WASHINGTON (Reuters) - Japan’s Takata Corp is set to plead guilty Feb. 27 in federal court in Detroit to a single felony count of wire fraud to resolve a U.S. Justice Department investigation into ruptures of its air bag inflators linked to at least 16 deaths worldwide, according to a court filing Tuesday.
Last month, the auto parts firm agreed to the guilty plea as part of a $1 billion settlement in the world’s largest ever recall.
U.S. prosecutors also charged three former senior Takata executives in Japan with falsifying test results to conceal the inflator defect linked the recall of about 100 million air bag inflators worldwide.

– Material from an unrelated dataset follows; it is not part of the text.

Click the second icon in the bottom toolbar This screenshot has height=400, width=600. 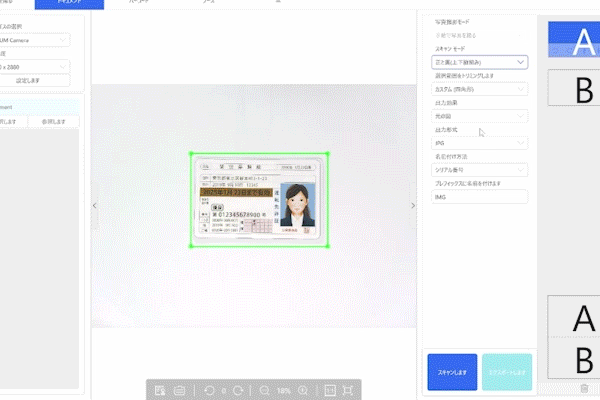pyautogui.click(x=180, y=389)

Takata has agreed to pay a $25 million fine, $125 million in a victim compensation fund, including for future incidents, and $850 million to compensate automakers for massive recall costs, the Justice Department said. The auto parts supplier will be required to make significant reforms and be on probation and under the oversight of an independent monitor for three years.
Last month, three senior Takata executives in the United States left the company, including Kevin Kennedy, who was president of Takata North America. Kennedy confirmed his departure in a posting on the employment networking website LinkedIn but did not return emails.
Reuters reported Monday that Key Safety Systems (KSS) Inc has been selected to lead its turnaround, fanning concern that a court-led restructuring was on the cards.
The Nikkei business daily, which first reported the news of KSS’s selection, said automakers would support the pick on condition Takata pursue a court-mediated turnaround in both Japan and the United States, a move that could wipe out shareholders’ equity.
In a statement late on Saturday, Takata denied that it had selected KSS as its sponsor or a court-led restructuring as the way forward.